Neighbors reported strong thunder and lightning around the time the fire broke out at 6 Prospect St. No one was inside at the time. Radar images from WBOC-TV show a storm cell moving through the area around 7 a.m.
"It was just a horrific thunderstorm," said Mary Dickson, who was staying in a nearby building. "There were a couple of lightning bolts and you could hear the thunder."
The fire damaged all three floors of the beach house. No one was injured. Neighbors believe lightning played some role in the flames.
"You heard the one hit something but we don't know what," said Dickson.
Firefighters returned to the scene in the afternoon when the house started smoking again. The fire chief said the original fire continued into the afternoon.
While fire investigators are still working on an official cause, lightning has electrified Delaware over the last few days. On Friday, lightning struck four people sitting outside an apartment complex in New Castle County. A bolt also zapped the wind turbine at the University of Delaware's Lewes campus, temporarily shutting it down.

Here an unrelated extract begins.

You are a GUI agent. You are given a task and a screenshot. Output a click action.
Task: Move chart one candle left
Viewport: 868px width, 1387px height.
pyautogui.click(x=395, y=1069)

The summer's thunderstorms and lightning have pushed some homeowners to seek lightning rods for protection.
"We're not going to say it's going to prevent lightning from hitting your house but if it does hit your house, it's going to give it a safe path to ground," said John Hazzard with Hazzard Electrical Contractors in Lewes. "At the same time, it's not attracting lightning to your house."
The rod and associated wiring provides the lightning with a route to the ground that avoids the inside of the house, Hazzard said. Modern rods are small, some just a foot long, and designed to fit in with the look of the house. The company can recall at least four homes that started on fire after they were struck by lightning in the last two years in Sussex County, Hazzard said.
The national odds of lightning striking an average home are about one in 200, according to the National Lightning Safety Institute. Hazzard said homes near the beach are at a greater risk.
"Near the beach area the houses are the tallest thing, closer to water," said Hazzard.
Fire investigators have yet to put a price tag on the damage in Rehoboth Beach.